Je ne reviendrai pas sur ce qui a déjà été dit, notamment par Mme la rapporteur. Comme vous le savez, les présidents des conseils généraux se sont vu confier, depuis 2007, des compétences nouvelles en matière de protection de l’enfance. Nous ne contestons d’ailleurs pas cet échelon de compétence, dans la mesure où il est déjà retenu pour l’attribution des aides sociales à l’enfance.
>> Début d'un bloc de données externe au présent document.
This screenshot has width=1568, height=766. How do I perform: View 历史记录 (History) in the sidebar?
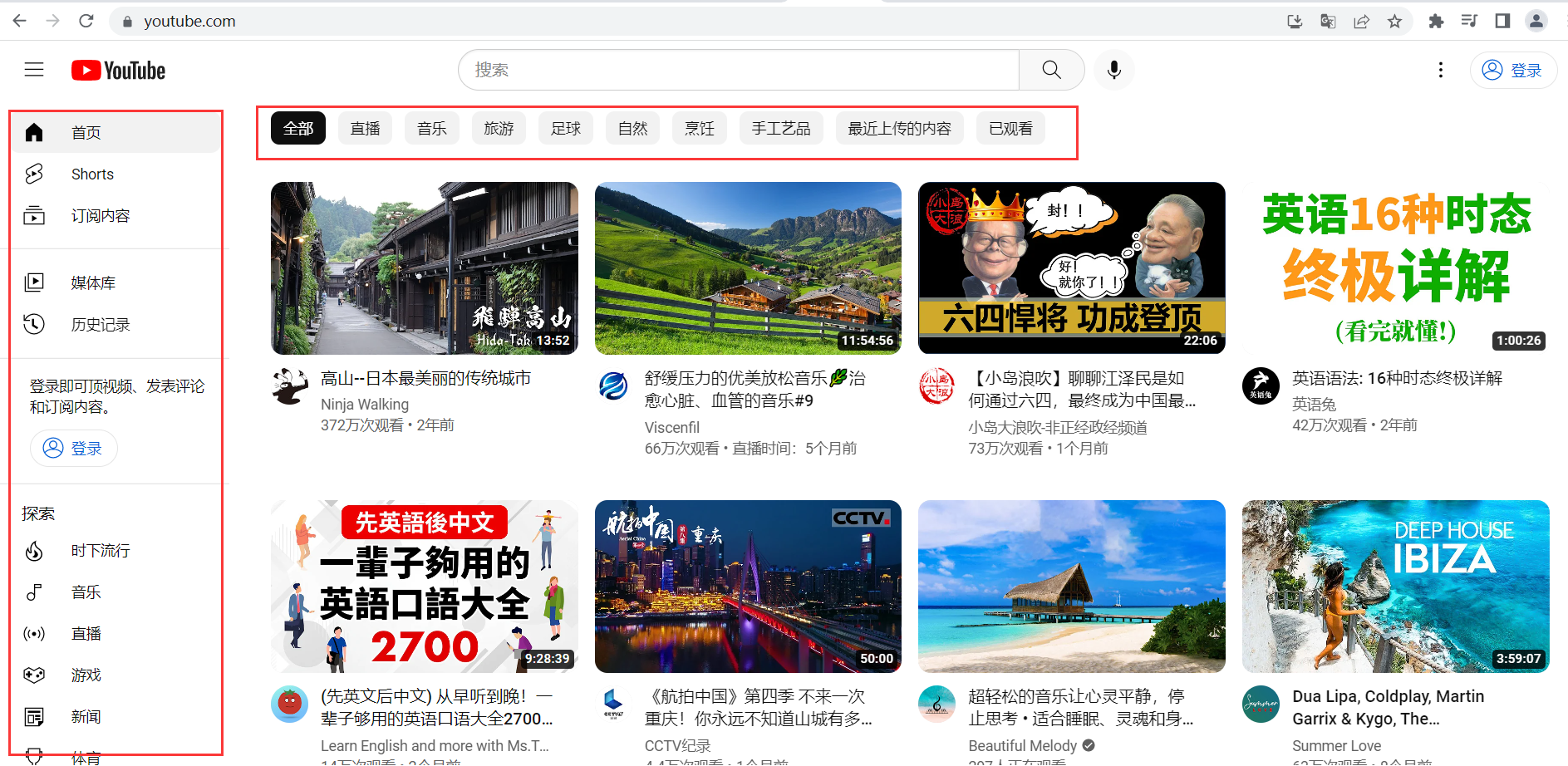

Nous avons tous en mémoire des drames rares, mais douloureux, qui nous rappellent la part de responsabilité qui est la nôtre en la matière. Ils justifient, ainsi que tous les cas que nous pouvons éviter, qu’une transmission interdépartementale puisse s’organiser de manière pérenne. Certains conseils généraux, profitant de la nouvelle rédaction de l’article 226-13 du code pénal relatif au secret professionnel, ont d’ailleurs expérimenté des mesures équivalentes préfigurant ce système : il nous faut désormais généraliser et encadrer cette coopération interdépartementale fondée sur le volontariat. À cet égard, cette proposition de loi constitue un premier pas positif, que nous ne pouvons que saluer.
Toutefois, nous regrettons que cette proposition de loi ne soit pas plus complète. Il faudra sans doute l’accompagner de mesures réglementaires, ce qui retardera d’autant son application. J’en reviens donc à mon analyse d’origine : plutôt qu’une proposition de loi, il aurait été plus pertinent que le Gouvernement élabore, en lien étroit avec les acteurs locaux et leurs représentants, l’Assemblée des départements de France, par exemple, une mesure réglementaire plus opportune.
Je pense, par exemple, à l’établissement d’une définition commune, sur la base de critères objectifs et négociés avec les acteurs, de la notion même d’enfance en danger. Je pense également à la nécessité d’élaborer des référentiels et un protocole communs de transmission, afin que le travail de recueil et de traitement de l’information soit facilité, mais je crois avoir compris qu’un décret sur cette question était en attente de publication.
Malgré ces quelques insuffisances, nous voterons cette proposition de loi, mais ce vote, madame la secrétaire d’État, n’entame en rien notre vigilance concernant les moyens mis à la disposition des départements pour accomplir ces missions : en effet, ceux-ci font cruellement défaut.
Je n’ignore rien de la décision rendue par le Conseil constitutionnel, à la suite du dépôt d’une question prioritaire de constitutionnalité par le département des Côtes-d’Armor, qui estimait que la loi de 2007 violait l’article 72 de la Constitution. Le Conseil a tranché : considérant que le législateur « n’a procédé ni à un transfert aux départements d’une compétence qui relevait de l’État ni à une création ou extension de compétences », il a estimé que l’État n’était pas tenu au financement de ces mesures.
Toutefois, je n’ignore pas non plus que M. Philippe Bas, alors ministre, s’était engagé devant le Sénat, au nom du Gouvernement, à abonder le Fonds national de financement de la protection de l’enfance, ou FNFPE, promesse non entièrement tenue.